Ce jeudi 21 août 2025, la paroisse Sainte-Trinité de Buholo a marqué le coup d’envoi d’un événement spirituel majeur.
Alors que l’Église catholique célébrait la Saint Pio, les mères de la paroisse ont initié une série de trois jours de prière, un moment de recueillement et de ferveur, sous la direction éclairée du Père George Mtei, missionnaire d’Afrique et curé de la paroisse.
Un appel à la prière et à la solidarité
C’est le Père George Mtei qui a donné le ton de ces journées, en dispensant des instructions claires aux mamans rassemblées. Ces prières sont une préparation spirituelle à leur journée spéciale, prévue pour le mercredi prochain. Ce grand rassemblement sera l’occasion pour la pastorale des mamans de renforcer leurs liens et de prier ensemble pour leurs intentions et celles de la communauté.
Un engagement au-delà de la paroisse
Animées par une foi profonde, les mamans de la paroisse Sainte-Trinité ne se limitent pas à la prière.
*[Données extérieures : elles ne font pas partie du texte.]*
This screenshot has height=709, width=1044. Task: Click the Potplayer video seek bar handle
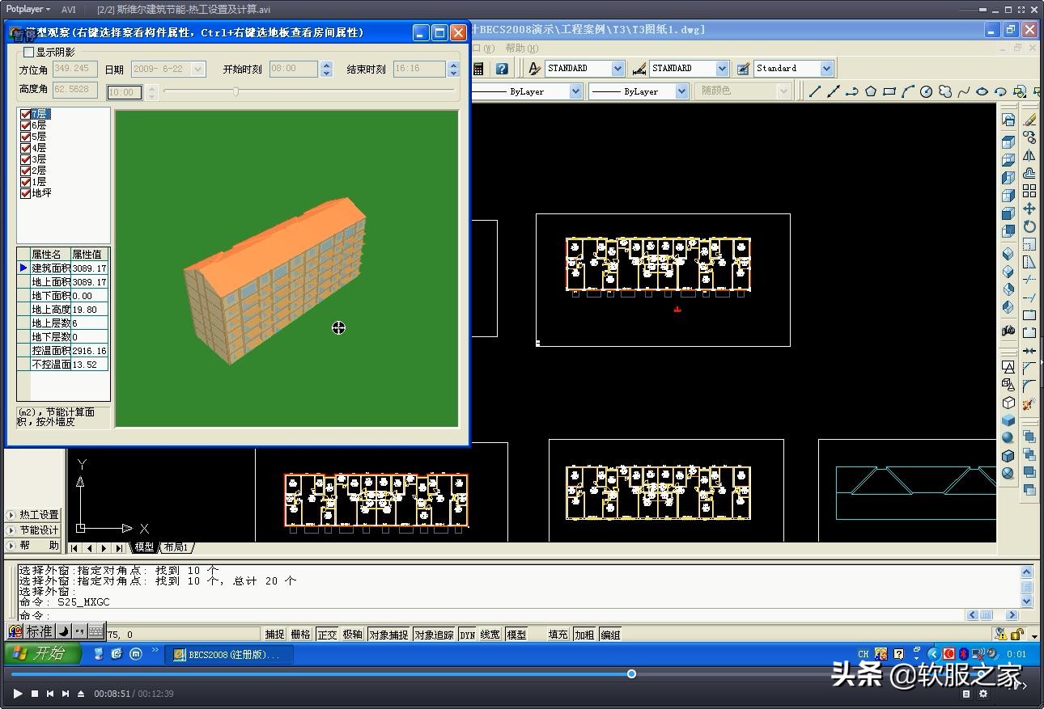tap(631, 673)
Elles ont profité de l’occasion pour lancer un appel à l’aide, sollicitant le soutien de tous pour leurs projets en cours, tant au sein de la paroisse que dans l’archidiocèse de Bukavu. Leur engagement est un témoignage vivant de la solidarité et du dynamisme de la pastorale des mères.
Cette initiative de prière et d’action illustre parfaitement le rôle central des femmes dans la vie de l’Église. Leurs efforts constants pour le bien-être de leur communauté montrent que la foi se vit aussi dans l’action, et que la prière est la source de tout engagement.
Né en 1887 dans une famille paysanne de la commune rurale de Pietrelcina en Italie, Padre Pio a des origines modestes. Ses parents, qui sont pauvres et illettrés, gagnent difficilement leur vie mais, profondément croyants, ils font tout pour exaucer le voeu de leur fils qui, très tôt, exprime le désir de devenir prêtre. C’est en 1903 qu’il rejoint l’Ordre des frères mineurs capucins avant de prononcer ses voeux définitifs en 1909 et de devenir prêtre en 1910. À peine un an après son ordination, il commence à voir apparaître sur ses pieds et ses mains des traces rouges. Les fameuses stigmates du Christ qui vont le rendre célèbre dans le monde entier et qui apparaîtront véritablement au cours de l’année 1918. Toute sa vie, il tentera de cacher ses plaies sous des mitaines mais en vain. Les rumeurs commencent à se répandre au-delà du monastère et sa notoriété explose au point que les fidèles se précipitent, nombreux, pour le rencontrer.